- Work item
The expected answer is every line of the material that contains the word "Pinterest".

START Provided records

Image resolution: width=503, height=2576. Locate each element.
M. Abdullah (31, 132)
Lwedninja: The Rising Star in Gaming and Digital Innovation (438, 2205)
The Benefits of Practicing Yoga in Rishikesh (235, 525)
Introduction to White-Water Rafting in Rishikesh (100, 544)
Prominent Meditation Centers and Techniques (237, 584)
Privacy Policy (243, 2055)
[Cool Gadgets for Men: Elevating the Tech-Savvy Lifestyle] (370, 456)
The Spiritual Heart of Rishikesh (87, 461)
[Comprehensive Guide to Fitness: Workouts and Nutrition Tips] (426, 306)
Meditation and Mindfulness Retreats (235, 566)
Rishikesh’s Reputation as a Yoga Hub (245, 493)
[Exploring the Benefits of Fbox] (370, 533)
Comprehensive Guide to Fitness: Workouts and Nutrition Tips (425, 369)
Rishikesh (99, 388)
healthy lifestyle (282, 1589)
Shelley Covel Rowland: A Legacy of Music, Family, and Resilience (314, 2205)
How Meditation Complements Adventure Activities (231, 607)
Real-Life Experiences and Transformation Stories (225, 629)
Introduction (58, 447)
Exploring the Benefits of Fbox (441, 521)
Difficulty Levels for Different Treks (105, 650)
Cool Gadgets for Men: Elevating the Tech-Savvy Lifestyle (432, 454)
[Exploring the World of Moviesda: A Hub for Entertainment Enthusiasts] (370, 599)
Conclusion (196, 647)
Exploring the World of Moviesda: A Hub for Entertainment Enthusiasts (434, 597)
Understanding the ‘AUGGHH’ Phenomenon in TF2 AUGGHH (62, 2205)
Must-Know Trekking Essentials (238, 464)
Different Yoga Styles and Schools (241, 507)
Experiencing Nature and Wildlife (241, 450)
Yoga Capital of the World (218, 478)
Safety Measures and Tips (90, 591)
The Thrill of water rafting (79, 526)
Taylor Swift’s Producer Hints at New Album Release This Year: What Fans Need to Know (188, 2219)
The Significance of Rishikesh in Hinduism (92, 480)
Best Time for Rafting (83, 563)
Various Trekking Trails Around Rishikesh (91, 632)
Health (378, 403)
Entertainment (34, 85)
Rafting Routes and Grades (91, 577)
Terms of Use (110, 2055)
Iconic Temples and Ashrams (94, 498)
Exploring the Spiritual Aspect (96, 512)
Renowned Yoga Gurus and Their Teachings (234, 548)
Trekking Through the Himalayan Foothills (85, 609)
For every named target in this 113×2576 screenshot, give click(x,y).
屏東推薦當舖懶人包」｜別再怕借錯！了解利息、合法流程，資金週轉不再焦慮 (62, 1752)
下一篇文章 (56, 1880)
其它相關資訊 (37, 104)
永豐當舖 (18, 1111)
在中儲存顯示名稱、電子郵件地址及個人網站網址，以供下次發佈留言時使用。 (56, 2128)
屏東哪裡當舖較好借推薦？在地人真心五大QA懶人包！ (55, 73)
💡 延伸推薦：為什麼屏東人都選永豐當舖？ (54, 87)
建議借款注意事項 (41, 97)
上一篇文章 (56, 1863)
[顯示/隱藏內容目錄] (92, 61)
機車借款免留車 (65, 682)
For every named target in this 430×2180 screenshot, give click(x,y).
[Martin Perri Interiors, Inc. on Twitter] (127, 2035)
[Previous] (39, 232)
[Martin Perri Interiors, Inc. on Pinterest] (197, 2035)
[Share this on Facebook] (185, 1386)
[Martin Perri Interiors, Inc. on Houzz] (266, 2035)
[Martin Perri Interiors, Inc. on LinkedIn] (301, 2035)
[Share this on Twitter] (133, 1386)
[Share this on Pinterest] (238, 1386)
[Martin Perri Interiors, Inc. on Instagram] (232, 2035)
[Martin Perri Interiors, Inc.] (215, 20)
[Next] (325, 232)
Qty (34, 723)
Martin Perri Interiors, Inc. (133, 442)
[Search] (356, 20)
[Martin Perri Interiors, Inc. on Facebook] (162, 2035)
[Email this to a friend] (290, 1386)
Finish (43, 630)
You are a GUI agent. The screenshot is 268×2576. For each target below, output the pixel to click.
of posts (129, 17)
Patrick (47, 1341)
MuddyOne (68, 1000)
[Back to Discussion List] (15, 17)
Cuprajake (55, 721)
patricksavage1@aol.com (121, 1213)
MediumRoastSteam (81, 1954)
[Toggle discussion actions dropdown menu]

END Provided records

- Worked solution
[Martin Perri Interiors, Inc. on Pinterest] (197, 2035)
[Share this on Pinterest] (238, 1386)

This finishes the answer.